Many infants with X-linked SCID develop chronic diarrhea, a fungal infection called thrush, and skin rashes. Those affected also develop slower than other children. If left untreated, males with X-linked SCID usually do not live beyond their second birthday. In the United States, all newborns are screened for SCID.
SCID strips infants of an ordinary childhood full of fun and boisterous wonder. Ordinary activities are taboo for these infants - a day at the park, swimming in a pool, even owning a dog. A simple venture outdoors on a spring day puts these infants at extreme risk for becoming gravely ill. This ‘cure’ or advanced therapy which doctors have discovered may give these infants their lives back.
Researchers at St. Jude Children's Research Hospital in Memphis developed an experimental gene therapy that involves harvesting bone marrow stem cells from a child with SCID-X1, inserting the normal gene that is missing in these patients into those cells. Finally, infusing them back into the child so the cells repopulate and restore the immune system.
This treatment initially tested in the 1990s and early 2000s seemed favorable. "Of the 20 patients, they all had an immune recovery," says Donald Kohn, an immunologist at UCLA's Broad Center of Regenerative Medicine and Stem Cell Research. "But, over time, five of them went on to develop leukemia."

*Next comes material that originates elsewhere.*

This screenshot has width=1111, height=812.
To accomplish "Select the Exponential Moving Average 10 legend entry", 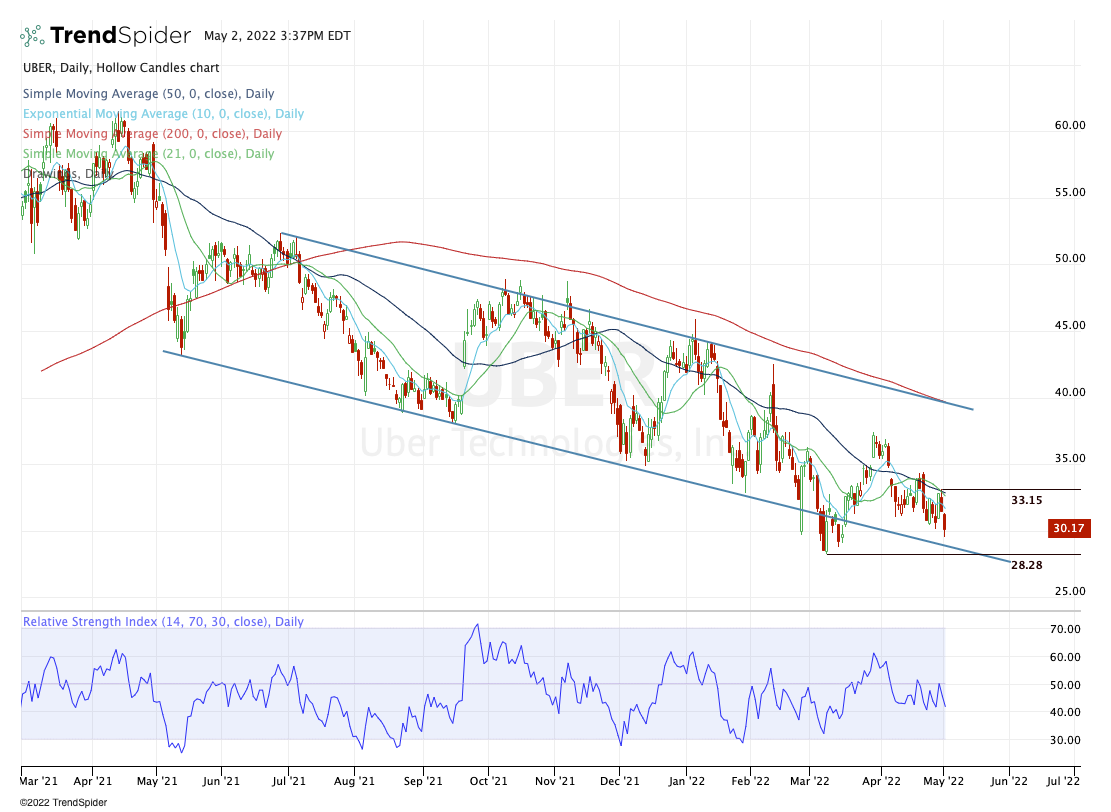I will click(163, 114).
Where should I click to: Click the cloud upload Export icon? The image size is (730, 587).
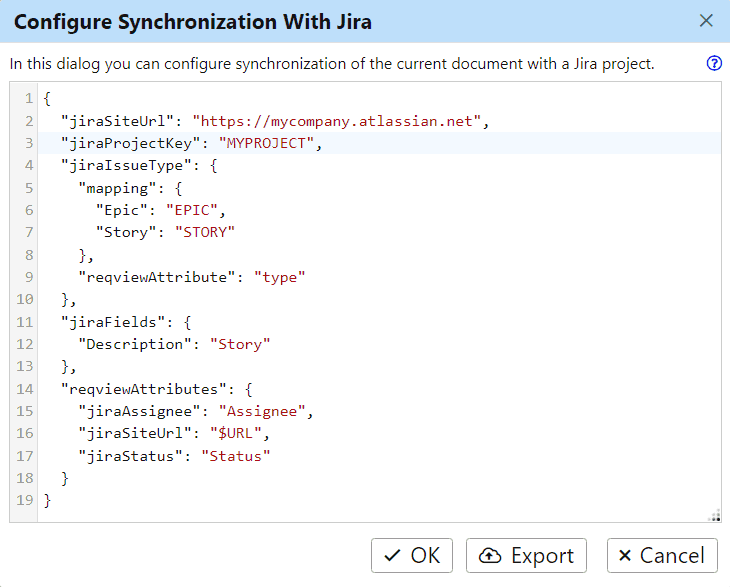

NPR explains: Scientists strived to determine how to inject new genes into cells without triggering leukemia, a cancer of blood cells until they succeeded. The gene to correct the problem was inserted into a modified version of HIV, the virus that causes AIDS. That engineered virus can't cause AIDS, and it has been further tweaked to reduce the risk that it could trigger leukemia.
Infants born with SCID often appear quite healthy but are highly susceptible to severe infections - a common cold could be fatal. There are several types of SCID, depending on which gene defect is involved; mutations in the IL2RG gene on the X chromosome cause X-linked SCID or SCID-X1, which primarily affects infant boys.
Presently, patients require monthly infusions of antibodies called immunoglobulins. Jennifer Puck, a pediatrician at UC San Francisco and a collaborator in the latest study, says infants who receive the gene therapy don't need that medication.
Matthew Porteus, a pediatrician at Stanford University states that SCID became acclaimed in the '70s, when the story of David Vetter - affectionately known as the 'Bubble Boy' was chronicled in a documentary. It captured the imaginations of the world. Today, thanks to medical advances made possible by studies of David’s disease, children with SCID often live normal and healthy lives.
Vetter's mother, Carol Ann Demaret shares, “As parents of an afflicted child, the only thing we had in our control was to see that David received the best possible care. We trusted our doctors. We were grateful for the bubble; the bubble was the only treatment option available for David at the time. If it hadn’t been for the bubble, we would not have had him for 12 years. Our goals were to keep David safe, bring the outside in and make sure he felt loved.”